* **TRY IT**
Print out each record, keeping it identical to the original.

* **Dataset items**

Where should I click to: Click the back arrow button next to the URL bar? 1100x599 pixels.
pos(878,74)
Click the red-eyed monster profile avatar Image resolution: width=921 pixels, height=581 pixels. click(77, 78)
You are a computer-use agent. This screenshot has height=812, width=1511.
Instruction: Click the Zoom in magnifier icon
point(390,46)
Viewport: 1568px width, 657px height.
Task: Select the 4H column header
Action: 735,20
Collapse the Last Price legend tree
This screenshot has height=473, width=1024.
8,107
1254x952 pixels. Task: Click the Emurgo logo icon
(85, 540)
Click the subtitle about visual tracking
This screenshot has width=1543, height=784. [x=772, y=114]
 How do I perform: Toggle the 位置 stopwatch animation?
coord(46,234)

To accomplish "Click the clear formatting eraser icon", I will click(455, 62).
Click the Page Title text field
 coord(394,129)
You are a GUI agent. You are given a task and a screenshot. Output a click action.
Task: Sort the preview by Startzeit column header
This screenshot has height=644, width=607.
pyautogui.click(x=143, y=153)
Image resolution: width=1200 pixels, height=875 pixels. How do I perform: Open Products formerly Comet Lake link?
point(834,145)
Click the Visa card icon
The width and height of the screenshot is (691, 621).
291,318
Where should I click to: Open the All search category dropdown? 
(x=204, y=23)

* **ANSWER TO THE PROBLEM**
Where should I click to: Click the back arrow button next to the URL bar? 1100x599 pixels.
pos(878,74)
Click the red-eyed monster profile avatar Image resolution: width=921 pixels, height=581 pixels. click(77, 78)
You are a computer-use agent. This screenshot has height=812, width=1511.
Instruction: Click the Zoom in magnifier icon
point(390,46)
Viewport: 1568px width, 657px height.
Task: Select the 4H column header
Action: 735,20
Collapse the Last Price legend tree
This screenshot has height=473, width=1024.
8,107
1254x952 pixels. Task: Click the Emurgo logo icon
(85, 540)
Click the subtitle about visual tracking
This screenshot has width=1543, height=784. [x=772, y=114]
 How do I perform: Toggle the 位置 stopwatch animation?
coord(46,234)

To accomplish "Click the clear formatting eraser icon", I will click(455, 62).
Click the Page Title text field
 coord(394,129)
You are a GUI agent. You are given a task and a screenshot. Output a click action.
Task: Sort the preview by Startzeit column header
This screenshot has height=644, width=607.
pyautogui.click(x=143, y=153)
Image resolution: width=1200 pixels, height=875 pixels. How do I perform: Open Products formerly Comet Lake link?
point(834,145)
Click the Visa card icon
The width and height of the screenshot is (691, 621).
291,318
Where should I click to: Open the All search category dropdown? 
(x=204, y=23)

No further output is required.